- TASK TO CARRY OUT
Return every line of the data word for word, from the line containing "Open the replier's pixelated avatar" down to the end, and leave the pictures out of your answer.

** begin SOURCE MATERIAL **

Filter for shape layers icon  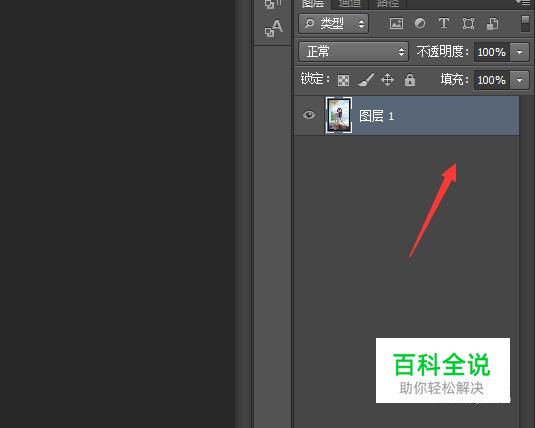pyautogui.click(x=468, y=24)
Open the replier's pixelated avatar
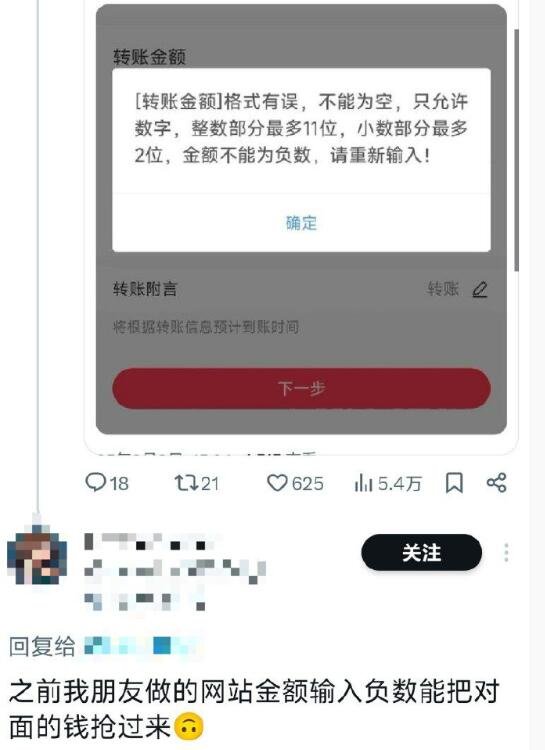 tap(37, 555)
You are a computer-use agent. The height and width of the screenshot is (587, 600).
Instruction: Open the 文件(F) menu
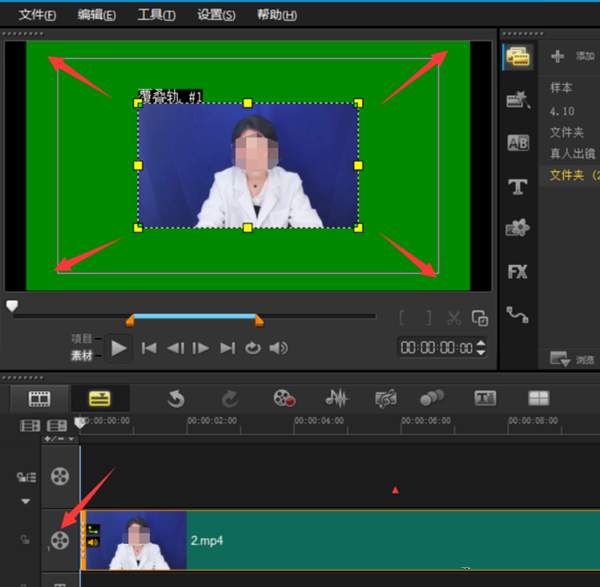click(37, 15)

** end SOURCE MATERIAL **

- TASK ANSWER
Open the replier's pixelated avatar
 tap(37, 555)
You are a computer-use agent. The height and width of the screenshot is (587, 600).
Instruction: Open the 文件(F) menu
click(37, 15)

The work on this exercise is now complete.